> _ACTIVITY_: Whenever a line below holds the word "computer", copy that line.

--- START ---

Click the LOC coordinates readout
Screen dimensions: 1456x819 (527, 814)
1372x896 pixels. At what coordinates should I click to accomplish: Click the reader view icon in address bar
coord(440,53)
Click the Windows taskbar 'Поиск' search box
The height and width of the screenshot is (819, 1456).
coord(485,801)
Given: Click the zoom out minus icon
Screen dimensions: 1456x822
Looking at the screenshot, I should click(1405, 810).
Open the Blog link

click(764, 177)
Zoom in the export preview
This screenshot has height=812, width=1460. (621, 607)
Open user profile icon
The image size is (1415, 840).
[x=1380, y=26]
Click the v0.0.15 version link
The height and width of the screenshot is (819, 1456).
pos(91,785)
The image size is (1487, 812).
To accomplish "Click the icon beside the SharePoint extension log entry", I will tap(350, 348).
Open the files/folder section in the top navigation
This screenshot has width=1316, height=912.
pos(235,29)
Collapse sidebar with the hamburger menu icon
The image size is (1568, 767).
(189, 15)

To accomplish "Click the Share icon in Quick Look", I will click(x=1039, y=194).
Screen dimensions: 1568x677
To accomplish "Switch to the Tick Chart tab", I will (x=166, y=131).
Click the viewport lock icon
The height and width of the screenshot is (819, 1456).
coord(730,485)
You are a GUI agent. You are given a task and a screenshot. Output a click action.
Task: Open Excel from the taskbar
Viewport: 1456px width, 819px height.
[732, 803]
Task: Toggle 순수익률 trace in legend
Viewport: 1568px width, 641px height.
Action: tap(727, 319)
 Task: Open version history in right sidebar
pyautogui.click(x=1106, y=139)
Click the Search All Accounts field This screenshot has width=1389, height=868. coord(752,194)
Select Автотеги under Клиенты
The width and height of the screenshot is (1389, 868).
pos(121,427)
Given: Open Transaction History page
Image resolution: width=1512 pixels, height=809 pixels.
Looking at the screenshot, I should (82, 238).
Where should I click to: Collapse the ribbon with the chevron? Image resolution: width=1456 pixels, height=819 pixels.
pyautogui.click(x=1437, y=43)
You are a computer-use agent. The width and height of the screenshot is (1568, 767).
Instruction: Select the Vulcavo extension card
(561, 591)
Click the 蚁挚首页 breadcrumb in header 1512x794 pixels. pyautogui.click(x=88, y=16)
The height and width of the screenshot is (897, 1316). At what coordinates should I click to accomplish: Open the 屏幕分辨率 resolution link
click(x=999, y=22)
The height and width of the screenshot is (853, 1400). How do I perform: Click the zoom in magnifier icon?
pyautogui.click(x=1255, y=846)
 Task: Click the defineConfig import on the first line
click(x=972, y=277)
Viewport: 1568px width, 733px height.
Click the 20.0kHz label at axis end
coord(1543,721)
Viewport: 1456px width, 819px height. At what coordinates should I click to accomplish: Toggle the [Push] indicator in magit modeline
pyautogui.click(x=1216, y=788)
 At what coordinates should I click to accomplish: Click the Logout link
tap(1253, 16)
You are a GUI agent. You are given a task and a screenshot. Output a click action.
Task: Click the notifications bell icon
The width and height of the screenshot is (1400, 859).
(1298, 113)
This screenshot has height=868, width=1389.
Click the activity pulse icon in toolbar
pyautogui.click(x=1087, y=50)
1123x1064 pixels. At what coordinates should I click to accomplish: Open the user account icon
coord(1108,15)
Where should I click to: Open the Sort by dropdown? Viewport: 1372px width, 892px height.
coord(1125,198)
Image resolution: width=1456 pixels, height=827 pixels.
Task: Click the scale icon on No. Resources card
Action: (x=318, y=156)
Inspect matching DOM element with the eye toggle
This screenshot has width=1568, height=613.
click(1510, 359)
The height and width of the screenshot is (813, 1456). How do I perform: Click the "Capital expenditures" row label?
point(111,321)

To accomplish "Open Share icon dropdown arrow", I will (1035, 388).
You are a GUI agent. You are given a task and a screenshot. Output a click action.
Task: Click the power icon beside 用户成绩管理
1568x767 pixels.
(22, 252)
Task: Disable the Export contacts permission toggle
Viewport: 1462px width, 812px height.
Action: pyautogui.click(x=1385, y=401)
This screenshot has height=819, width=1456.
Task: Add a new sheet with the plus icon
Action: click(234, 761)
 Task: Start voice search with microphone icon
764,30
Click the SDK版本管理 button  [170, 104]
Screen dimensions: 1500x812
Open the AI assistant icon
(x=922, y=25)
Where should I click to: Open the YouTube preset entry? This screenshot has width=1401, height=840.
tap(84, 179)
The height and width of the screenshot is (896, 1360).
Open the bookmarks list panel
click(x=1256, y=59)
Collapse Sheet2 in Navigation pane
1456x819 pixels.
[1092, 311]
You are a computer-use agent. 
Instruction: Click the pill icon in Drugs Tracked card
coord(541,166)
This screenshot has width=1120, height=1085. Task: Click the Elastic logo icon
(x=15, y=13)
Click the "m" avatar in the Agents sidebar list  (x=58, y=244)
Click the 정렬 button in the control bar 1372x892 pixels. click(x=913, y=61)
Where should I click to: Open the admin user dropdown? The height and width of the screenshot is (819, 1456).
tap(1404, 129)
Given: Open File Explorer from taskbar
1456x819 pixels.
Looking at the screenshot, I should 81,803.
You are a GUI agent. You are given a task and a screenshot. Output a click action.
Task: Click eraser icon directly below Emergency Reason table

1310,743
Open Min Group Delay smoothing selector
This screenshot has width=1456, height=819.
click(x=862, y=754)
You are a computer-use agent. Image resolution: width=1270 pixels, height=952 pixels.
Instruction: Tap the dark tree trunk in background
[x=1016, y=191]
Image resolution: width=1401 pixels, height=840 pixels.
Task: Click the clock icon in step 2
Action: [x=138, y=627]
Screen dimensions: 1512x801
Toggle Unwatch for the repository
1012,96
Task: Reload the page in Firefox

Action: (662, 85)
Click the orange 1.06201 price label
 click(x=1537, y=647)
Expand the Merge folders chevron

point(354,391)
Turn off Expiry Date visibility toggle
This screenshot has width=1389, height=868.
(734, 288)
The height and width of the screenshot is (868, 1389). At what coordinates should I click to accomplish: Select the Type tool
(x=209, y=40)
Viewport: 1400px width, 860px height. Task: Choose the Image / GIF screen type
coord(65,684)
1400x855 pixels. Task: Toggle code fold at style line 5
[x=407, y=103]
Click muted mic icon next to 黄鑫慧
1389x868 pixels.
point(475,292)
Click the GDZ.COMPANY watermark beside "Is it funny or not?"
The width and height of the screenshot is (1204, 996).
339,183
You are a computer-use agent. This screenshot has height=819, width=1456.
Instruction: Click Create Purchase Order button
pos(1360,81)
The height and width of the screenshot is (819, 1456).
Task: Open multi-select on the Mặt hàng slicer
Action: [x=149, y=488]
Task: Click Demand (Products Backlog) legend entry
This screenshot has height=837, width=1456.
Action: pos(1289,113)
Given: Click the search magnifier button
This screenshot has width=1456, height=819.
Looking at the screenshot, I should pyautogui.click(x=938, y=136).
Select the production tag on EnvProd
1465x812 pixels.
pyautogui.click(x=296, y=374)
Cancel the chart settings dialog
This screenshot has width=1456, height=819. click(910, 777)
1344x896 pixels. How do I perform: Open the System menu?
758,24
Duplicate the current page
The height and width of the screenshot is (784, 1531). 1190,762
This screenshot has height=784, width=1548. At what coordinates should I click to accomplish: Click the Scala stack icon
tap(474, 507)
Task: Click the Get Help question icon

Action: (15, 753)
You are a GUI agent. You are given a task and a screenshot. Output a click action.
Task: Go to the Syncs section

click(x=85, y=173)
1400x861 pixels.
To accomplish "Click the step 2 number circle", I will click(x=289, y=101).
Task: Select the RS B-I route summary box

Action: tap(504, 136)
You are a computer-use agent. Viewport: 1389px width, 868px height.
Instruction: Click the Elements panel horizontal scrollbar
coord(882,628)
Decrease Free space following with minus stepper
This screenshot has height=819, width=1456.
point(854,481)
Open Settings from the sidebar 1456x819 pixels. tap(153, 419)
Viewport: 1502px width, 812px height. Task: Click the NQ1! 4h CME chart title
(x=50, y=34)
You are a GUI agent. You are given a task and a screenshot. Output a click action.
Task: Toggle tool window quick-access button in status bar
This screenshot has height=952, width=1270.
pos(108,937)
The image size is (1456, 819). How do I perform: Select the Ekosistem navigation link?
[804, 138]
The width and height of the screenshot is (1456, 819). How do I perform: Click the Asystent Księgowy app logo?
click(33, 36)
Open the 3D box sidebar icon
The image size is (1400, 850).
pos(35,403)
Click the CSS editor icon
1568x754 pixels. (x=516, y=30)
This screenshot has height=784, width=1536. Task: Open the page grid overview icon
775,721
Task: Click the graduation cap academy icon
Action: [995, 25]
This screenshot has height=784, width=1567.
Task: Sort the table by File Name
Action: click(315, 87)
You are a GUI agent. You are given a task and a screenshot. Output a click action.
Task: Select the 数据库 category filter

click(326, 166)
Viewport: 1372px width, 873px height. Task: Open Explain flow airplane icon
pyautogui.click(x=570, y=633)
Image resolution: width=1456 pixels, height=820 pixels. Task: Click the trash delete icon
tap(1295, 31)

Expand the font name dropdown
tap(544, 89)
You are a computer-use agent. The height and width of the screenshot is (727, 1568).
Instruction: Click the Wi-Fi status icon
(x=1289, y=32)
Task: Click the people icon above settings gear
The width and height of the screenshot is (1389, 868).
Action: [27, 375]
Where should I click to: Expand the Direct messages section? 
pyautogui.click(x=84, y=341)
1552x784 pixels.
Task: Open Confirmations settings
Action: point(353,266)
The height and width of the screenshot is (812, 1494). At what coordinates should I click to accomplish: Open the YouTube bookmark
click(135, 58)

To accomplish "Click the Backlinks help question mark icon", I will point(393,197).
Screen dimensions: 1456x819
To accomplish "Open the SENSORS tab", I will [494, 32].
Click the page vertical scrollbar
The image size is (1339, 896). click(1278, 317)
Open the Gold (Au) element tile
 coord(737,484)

--- END ---

> _TASK ANSWER_:
You are a computer-use agent. The width and height of the screenshot is (1568, 767).
You are a computer-use agent. 
You are a computer-use agent. Image resolution: width=1270 pixels, height=952 pixels.
You are a computer-use agent. This screenshot has height=819, width=1456.
You are a computer-use agent. Viewport: 1389px width, 868px height.
You are a computer-use agent. The height and width of the screenshot is (727, 1568).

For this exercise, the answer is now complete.